Structure features of polysaccharides from Chrysanthemum morifolium and their activities against tumor cells and NF-κB / 中草药

Objective: To clarify the structure features of polysaccharides from Chrysanthemum morifolium (PCM) and to study their activities against tumor cells and NF-κB. Methods: Six homogeneous neutral polysaccharides were obtained from three kinds of C. morifolium (Hangju, Huaiju, and Boju) flowers by successive hot water extraction, followed by ethanol precipitation, ion-exchange chromatography, and gel permeation chromatography.

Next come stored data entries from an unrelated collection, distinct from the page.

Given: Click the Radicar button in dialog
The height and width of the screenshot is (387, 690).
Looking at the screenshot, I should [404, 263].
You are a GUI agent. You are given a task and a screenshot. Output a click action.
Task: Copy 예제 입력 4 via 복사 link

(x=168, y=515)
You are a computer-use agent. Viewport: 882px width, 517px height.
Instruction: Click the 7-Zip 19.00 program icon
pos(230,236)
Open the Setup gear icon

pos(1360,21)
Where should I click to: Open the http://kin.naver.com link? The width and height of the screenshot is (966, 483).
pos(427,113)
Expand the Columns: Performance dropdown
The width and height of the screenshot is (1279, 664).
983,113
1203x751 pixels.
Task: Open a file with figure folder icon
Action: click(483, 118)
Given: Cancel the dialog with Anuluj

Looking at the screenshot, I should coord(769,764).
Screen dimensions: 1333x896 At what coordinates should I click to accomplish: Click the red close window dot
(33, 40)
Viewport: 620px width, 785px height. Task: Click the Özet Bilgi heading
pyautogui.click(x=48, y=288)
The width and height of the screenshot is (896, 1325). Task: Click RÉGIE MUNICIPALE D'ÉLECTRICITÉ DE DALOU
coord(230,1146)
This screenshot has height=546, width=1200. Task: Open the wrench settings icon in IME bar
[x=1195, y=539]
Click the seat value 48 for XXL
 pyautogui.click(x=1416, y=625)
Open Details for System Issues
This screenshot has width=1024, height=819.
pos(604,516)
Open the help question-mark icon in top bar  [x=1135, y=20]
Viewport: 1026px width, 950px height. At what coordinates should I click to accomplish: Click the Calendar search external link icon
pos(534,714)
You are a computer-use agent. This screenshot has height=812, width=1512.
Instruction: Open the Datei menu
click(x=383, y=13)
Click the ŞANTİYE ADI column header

Their primary structures were characterized by HPGPC, IR, GC, and GC-MS analyses. Their bioactivities were examined by MTT assay using PANC-1 and LO2 cells. In addition, NF-κB signaling activation in PANC-1 and LO2 cells treated by polysaccharides were also measured. Results: The weight-average molecular mass of the six PCM, CMTA0S1, CMTA0S3, CMJA0S1, CMJA0S2, CMBA0S1, and CMBA0S3 was 7.523 × 104, 7.80 × 103, 7.80 × 104, 1.04 × 104, 5.79 × 104, and 1.35 × 104, respectively. CMTA0S1, CMJA0S1, and CMBA0S1 mainly contained galactose (Gal), arabinose (Ara) and glucose (Glc) residues in molar ratio of 1.23:1.00:0.20, 2.18:1.00:0.53, and 3.30:1.00:0.75, while CMTA0S3, CMJA0S2, and CMBA0S3 mainly contained Gal, Ara, Glc, and mannose (Man) residues in molar ratio of 0.73:1.00:0.40:0.21, 1.39:1.00:0.84: 0.55, and 1.19:1.00:0.48:0.19. Methylation analysis indicated that six PCM primarily consisted of T-arabinofuranosyl, 1, 5-arabinofuranosyl, 1, 4-galactopyranosyl, 1, 3, 6-galactopyranosyl, and 1, 4-glucopyranosyl residues. The biological activity study suggested that all the PCM could inhibit the growth of PANC-1 cells. Among them the inhibitory rates of CMTA0S3 and CMJA0S2 were at most to 70% with concentration-effect relationship. The NF-κB inhibition test indicated that only the crude polysaccharide CMBA had strong immunosuppressive activity, and homogeneous polysaccharides CMTA0S1 and CMJA0S1 showed potential immunostimulation. Conclusion: The six homogeneous polysaccharides share similar structures and inhibition on PANC-1 cells growth. Meanwhile they also may regulate the NF-κB activation.